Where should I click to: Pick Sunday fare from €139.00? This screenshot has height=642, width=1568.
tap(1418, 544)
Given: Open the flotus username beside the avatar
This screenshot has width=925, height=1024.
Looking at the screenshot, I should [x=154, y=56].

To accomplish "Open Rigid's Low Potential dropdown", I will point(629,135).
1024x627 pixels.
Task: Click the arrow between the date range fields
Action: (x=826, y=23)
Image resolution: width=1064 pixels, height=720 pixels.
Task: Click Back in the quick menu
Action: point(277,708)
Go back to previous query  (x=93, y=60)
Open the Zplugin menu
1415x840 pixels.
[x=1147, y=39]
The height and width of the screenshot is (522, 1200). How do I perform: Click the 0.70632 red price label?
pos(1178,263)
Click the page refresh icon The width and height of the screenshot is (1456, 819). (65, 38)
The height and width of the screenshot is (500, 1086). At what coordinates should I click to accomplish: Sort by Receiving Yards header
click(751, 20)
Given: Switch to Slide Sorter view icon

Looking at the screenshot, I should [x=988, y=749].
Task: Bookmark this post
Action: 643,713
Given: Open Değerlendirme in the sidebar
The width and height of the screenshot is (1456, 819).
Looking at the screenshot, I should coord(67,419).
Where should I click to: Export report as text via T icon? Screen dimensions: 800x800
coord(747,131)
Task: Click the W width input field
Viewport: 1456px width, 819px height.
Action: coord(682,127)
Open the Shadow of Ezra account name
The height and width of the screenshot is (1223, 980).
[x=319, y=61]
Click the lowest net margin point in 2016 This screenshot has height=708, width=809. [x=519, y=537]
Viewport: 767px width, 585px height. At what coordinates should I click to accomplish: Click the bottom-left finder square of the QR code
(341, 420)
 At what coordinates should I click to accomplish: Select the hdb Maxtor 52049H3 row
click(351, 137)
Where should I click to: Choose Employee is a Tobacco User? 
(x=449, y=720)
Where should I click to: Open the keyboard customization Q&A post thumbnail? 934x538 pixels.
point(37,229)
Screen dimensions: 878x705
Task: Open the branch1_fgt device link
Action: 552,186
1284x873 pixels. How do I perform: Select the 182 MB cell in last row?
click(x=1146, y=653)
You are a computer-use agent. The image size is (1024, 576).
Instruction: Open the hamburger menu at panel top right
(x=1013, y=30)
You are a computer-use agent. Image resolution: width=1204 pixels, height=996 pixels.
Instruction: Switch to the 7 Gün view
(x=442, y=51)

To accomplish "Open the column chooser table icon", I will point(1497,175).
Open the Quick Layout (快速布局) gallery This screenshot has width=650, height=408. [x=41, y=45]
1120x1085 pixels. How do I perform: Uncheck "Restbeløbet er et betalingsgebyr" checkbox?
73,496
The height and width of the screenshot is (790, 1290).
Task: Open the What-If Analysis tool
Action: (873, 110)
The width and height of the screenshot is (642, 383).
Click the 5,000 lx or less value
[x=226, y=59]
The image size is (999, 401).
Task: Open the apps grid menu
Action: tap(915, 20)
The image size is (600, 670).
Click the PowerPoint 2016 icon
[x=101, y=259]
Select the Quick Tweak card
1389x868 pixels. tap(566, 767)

EXERCISE PROMPT:
Check every line above for the string "computer" and copy those that have it.

WRITTEN ANSWER:
You are a computer-use agent. The image size is (1024, 576).
You are a computer-use agent. Image resolution: width=1204 pixels, height=996 pixels.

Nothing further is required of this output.